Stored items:
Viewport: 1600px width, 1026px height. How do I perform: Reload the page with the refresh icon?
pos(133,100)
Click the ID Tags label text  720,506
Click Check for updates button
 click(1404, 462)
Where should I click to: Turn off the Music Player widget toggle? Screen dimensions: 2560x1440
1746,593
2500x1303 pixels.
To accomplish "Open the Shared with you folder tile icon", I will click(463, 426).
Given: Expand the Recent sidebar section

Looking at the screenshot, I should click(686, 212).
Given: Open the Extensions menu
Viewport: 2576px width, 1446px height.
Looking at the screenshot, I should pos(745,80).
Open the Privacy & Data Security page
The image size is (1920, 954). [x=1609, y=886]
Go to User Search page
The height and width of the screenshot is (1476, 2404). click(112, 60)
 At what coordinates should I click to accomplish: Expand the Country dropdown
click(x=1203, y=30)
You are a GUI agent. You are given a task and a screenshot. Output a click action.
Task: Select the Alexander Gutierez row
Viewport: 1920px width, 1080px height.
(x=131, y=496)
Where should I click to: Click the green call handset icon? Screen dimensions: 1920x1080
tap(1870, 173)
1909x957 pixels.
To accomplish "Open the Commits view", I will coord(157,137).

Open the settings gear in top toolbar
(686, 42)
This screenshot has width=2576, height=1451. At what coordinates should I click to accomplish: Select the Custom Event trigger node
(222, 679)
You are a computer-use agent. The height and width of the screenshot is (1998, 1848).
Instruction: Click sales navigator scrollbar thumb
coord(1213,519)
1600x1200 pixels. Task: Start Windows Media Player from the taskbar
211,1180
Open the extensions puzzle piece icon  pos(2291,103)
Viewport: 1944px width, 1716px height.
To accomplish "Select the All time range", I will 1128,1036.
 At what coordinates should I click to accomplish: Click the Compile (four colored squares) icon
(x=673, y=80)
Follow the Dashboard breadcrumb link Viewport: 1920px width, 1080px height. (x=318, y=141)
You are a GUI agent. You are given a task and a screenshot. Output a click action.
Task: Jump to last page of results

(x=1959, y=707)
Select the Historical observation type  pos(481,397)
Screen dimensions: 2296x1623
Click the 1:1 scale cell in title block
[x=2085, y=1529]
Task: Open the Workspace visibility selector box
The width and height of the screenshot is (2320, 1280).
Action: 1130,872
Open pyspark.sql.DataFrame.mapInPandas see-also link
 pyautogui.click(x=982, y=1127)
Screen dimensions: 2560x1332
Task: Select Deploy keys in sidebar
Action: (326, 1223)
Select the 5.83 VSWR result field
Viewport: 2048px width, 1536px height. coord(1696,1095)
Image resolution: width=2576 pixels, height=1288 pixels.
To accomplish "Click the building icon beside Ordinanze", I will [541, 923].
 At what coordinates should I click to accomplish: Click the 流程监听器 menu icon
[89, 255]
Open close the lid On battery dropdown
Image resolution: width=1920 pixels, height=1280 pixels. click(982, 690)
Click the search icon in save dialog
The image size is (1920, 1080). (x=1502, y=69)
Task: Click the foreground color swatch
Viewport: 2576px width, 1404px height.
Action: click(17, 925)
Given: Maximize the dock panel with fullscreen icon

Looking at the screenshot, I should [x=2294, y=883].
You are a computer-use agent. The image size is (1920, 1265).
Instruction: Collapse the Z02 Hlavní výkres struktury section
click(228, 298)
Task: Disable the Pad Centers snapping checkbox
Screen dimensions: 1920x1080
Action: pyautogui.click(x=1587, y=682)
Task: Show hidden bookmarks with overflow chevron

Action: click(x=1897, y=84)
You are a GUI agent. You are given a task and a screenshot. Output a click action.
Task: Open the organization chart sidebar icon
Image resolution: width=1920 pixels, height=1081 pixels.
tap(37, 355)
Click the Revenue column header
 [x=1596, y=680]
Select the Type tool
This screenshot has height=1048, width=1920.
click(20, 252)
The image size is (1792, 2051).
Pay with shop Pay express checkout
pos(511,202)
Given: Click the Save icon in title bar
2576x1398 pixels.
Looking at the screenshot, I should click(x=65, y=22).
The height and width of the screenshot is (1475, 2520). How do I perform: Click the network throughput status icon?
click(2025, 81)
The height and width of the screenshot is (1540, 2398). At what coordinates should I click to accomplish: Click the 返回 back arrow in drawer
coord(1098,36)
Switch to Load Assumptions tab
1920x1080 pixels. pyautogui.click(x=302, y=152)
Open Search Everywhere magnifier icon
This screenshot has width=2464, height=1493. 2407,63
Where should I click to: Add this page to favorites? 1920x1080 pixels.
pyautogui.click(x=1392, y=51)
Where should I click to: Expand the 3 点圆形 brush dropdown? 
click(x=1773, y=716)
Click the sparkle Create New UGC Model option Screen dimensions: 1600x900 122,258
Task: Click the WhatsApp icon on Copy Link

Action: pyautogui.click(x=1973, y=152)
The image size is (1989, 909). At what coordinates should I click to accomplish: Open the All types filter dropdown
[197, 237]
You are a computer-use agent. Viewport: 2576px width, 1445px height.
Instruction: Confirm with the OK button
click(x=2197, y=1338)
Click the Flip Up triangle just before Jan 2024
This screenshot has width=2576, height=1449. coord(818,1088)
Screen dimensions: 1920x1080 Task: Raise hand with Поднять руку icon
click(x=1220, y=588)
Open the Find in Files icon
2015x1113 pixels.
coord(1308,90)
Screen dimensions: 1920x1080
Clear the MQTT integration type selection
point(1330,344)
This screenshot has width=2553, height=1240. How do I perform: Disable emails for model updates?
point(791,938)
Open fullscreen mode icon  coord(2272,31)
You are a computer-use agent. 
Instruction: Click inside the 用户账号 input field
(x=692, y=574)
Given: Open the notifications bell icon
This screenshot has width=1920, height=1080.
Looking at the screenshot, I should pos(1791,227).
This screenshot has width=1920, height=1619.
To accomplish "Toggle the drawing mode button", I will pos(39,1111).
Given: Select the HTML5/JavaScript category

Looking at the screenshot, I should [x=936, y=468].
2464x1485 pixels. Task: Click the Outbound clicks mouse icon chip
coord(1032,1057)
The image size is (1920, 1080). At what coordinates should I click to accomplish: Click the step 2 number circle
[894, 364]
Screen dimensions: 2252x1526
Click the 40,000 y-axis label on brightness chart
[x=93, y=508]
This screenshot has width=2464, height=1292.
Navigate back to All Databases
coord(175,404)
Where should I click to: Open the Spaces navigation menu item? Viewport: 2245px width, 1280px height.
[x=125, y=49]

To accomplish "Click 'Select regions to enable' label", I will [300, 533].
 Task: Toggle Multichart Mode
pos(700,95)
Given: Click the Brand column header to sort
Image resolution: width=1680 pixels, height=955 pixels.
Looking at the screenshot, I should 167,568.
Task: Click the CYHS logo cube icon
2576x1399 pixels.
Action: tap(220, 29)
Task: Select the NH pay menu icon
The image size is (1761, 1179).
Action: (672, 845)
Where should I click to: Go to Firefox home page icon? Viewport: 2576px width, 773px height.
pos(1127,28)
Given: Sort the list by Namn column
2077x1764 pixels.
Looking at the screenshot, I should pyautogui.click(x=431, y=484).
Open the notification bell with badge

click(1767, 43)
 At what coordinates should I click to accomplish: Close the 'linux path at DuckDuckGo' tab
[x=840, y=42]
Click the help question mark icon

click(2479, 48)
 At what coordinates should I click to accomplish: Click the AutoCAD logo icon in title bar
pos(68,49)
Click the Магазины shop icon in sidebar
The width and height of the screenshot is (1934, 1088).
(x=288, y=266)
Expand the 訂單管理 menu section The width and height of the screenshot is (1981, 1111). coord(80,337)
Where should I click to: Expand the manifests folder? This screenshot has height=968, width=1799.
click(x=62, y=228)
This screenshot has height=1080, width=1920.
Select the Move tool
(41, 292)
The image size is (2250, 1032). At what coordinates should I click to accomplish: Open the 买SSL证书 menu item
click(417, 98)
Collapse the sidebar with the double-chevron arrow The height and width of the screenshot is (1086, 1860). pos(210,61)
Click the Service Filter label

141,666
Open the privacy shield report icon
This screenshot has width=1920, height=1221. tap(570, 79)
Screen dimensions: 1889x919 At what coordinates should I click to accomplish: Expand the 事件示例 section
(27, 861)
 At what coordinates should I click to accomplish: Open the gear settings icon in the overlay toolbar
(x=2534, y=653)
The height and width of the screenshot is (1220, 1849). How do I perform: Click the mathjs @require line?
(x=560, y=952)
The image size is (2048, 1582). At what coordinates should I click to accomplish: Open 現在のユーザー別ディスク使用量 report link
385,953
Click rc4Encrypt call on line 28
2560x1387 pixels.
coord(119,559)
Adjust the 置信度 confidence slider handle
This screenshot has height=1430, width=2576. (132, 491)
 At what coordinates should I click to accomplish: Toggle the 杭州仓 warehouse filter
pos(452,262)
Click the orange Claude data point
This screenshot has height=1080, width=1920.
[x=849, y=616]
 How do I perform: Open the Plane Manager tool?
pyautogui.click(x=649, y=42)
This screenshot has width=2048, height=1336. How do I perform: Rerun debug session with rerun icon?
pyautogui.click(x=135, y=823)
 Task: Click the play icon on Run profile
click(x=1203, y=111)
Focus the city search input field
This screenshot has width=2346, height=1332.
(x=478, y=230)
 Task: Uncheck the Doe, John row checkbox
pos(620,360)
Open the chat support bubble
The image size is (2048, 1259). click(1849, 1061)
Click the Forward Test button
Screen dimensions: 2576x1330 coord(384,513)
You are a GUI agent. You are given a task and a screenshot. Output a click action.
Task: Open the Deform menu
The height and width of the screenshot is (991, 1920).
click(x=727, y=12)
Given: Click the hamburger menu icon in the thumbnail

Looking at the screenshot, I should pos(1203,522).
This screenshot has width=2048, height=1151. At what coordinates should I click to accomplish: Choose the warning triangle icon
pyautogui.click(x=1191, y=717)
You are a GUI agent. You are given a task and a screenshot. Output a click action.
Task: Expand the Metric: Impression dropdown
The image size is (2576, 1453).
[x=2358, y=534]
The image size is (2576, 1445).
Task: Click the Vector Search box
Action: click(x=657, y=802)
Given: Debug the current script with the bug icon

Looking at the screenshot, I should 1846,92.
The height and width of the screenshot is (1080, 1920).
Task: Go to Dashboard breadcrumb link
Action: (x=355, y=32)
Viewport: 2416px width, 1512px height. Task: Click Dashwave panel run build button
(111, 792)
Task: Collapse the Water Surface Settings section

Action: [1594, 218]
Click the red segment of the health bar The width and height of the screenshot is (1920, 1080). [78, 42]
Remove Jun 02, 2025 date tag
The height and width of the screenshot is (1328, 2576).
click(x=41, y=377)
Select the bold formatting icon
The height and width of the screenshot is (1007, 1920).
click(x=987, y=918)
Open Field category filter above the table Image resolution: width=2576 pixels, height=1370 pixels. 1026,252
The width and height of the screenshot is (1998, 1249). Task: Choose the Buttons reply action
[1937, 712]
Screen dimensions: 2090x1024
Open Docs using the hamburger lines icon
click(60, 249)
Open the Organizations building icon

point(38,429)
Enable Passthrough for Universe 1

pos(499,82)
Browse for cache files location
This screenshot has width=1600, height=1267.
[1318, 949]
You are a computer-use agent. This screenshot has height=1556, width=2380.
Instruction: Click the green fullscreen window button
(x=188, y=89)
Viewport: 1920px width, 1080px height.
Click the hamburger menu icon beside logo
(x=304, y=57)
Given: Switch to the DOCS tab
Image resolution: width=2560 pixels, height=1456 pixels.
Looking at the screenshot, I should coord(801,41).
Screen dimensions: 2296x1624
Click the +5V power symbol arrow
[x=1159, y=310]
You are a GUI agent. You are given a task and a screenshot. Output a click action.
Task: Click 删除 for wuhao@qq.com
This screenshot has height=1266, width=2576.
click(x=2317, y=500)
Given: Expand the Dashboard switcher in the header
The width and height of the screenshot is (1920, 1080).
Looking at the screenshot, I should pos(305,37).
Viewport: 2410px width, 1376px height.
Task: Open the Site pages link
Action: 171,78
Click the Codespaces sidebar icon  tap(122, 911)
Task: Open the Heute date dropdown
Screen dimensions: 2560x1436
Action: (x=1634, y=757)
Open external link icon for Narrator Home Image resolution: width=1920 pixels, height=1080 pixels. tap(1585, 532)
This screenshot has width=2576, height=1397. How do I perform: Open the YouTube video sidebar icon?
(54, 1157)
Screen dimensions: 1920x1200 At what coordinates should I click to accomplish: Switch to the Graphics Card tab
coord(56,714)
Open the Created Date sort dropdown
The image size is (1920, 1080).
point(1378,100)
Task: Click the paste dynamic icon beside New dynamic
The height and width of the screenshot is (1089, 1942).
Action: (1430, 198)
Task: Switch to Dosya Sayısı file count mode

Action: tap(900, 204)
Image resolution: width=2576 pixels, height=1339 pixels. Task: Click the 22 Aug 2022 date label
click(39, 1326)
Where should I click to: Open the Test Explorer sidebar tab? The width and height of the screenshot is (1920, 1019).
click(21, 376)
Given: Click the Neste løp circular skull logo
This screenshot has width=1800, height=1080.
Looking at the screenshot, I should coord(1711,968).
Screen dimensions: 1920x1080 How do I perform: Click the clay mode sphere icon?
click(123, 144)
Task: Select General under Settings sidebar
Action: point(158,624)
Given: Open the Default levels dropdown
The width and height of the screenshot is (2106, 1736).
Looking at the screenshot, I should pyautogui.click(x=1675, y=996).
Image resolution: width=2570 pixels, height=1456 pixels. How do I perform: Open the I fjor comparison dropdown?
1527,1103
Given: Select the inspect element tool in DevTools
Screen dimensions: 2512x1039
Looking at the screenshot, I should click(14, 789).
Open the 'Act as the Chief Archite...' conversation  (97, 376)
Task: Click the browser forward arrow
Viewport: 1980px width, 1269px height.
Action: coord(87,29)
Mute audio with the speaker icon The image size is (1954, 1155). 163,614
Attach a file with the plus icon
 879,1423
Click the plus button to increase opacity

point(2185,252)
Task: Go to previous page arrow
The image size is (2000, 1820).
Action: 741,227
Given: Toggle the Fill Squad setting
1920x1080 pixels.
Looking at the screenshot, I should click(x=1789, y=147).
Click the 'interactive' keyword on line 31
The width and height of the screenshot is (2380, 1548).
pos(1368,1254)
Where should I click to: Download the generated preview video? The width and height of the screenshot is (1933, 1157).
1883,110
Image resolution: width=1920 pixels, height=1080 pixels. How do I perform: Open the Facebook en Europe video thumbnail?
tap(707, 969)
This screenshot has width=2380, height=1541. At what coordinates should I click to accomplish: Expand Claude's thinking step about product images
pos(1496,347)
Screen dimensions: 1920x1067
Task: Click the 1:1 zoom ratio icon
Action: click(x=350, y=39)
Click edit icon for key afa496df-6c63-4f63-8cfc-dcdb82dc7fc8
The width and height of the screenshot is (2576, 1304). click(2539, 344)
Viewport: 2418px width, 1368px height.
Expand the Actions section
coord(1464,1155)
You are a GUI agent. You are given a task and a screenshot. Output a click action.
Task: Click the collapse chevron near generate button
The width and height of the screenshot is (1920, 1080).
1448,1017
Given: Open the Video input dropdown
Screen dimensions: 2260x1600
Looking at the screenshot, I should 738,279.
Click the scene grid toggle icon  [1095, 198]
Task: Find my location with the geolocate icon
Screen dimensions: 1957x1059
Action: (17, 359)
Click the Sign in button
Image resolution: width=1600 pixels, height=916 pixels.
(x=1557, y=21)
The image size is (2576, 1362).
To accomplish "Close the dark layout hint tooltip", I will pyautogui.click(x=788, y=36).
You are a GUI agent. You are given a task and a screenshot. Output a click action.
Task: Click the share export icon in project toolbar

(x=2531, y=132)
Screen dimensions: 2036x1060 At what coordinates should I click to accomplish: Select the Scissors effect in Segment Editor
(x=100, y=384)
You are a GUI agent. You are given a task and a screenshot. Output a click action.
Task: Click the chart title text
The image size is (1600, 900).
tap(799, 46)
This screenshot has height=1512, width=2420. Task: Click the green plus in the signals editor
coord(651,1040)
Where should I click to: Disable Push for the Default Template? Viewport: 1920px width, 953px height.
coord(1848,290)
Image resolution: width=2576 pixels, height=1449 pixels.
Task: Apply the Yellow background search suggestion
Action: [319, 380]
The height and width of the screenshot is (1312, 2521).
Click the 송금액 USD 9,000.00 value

YOUR ASSIGNMENT:
Every line above with the string "will" in it should be copied into the answer.

FINAL ANSWER:
To accomplish "Open the Shared with you folder tile icon", I will click(463, 426).
To accomplish "Open the Commits view", I will coord(157,137).
To accomplish "Select the All time range", I will 1128,1036.
To accomplish "Click the building icon beside Ordinanze", I will [541, 923].
To accomplish "Toggle the drawing mode button", I will pos(39,1111).
To accomplish "Click 'Select regions to enable' label", I will [300, 533].
To accomplish "Close the dark layout hint tooltip", I will pyautogui.click(x=788, y=36).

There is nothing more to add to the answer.